* [YOUR TASK]: Please reproduce all entries word for word, leaving every image behind.

[Collected data]
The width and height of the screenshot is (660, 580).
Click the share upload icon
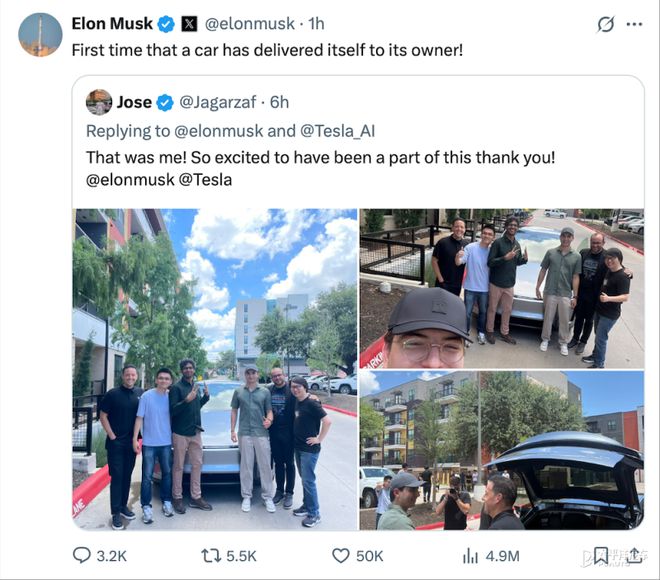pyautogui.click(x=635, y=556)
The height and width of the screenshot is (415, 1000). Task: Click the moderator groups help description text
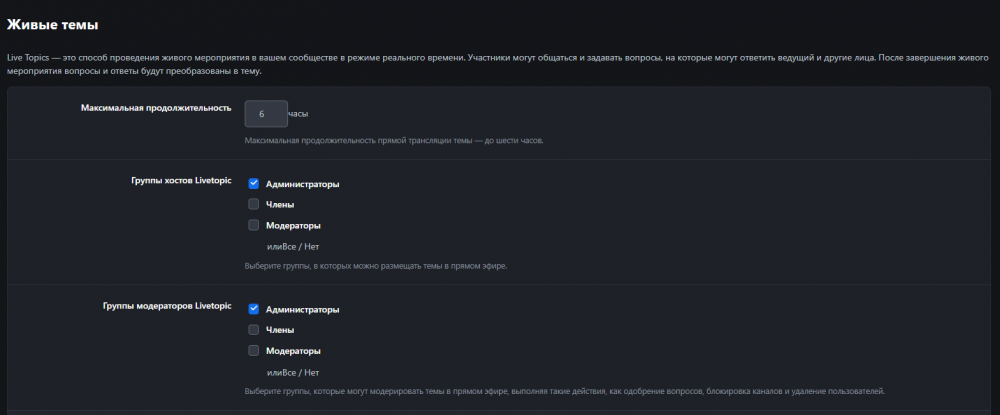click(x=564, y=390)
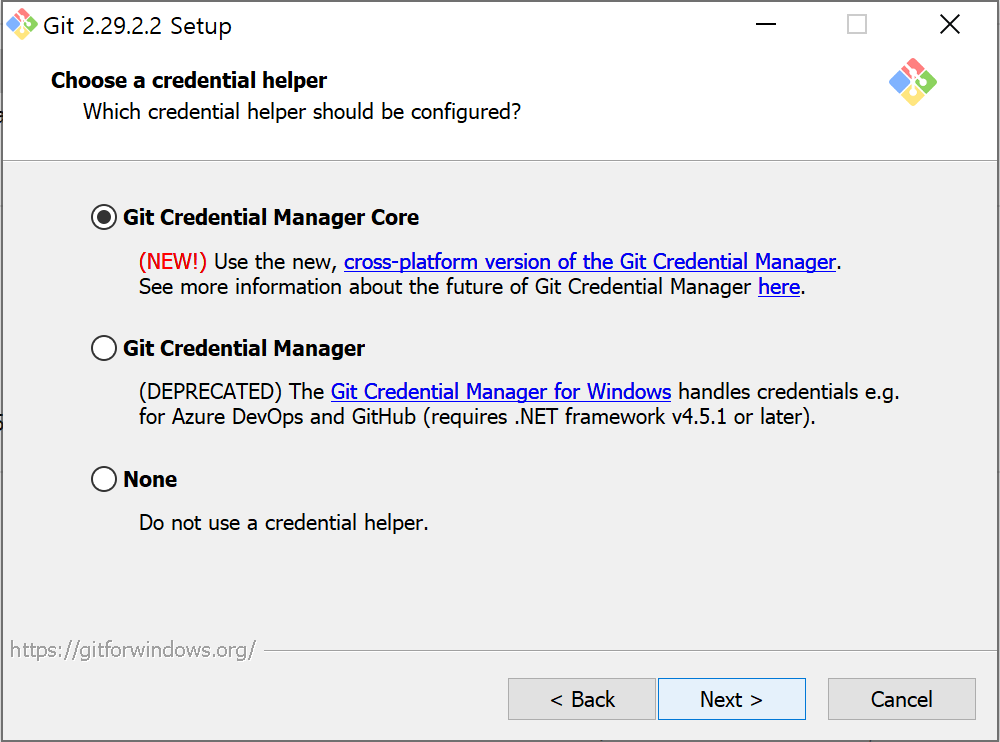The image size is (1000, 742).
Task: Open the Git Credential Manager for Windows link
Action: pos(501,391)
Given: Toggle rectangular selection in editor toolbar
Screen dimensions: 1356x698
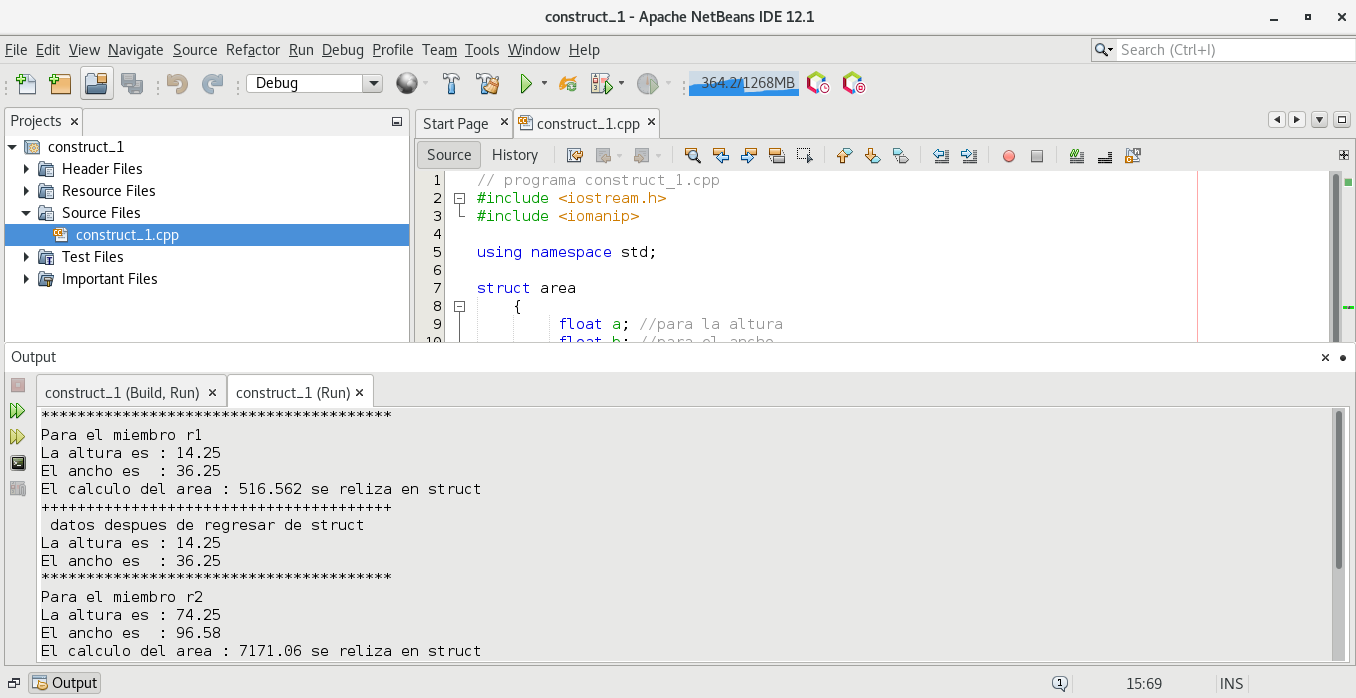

* [YOUR RESPONSE]:
The width and height of the screenshot is (660, 580).
Click the share upload icon
pyautogui.click(x=635, y=556)
The height and width of the screenshot is (415, 1000). Task: Click the moderator groups help description text
click(x=564, y=390)
The image size is (1000, 742).
Task: Open the Git Credential Manager for Windows link
Action: pos(501,391)
Given: Toggle rectangular selection in editor toolbar
Screen dimensions: 1356x698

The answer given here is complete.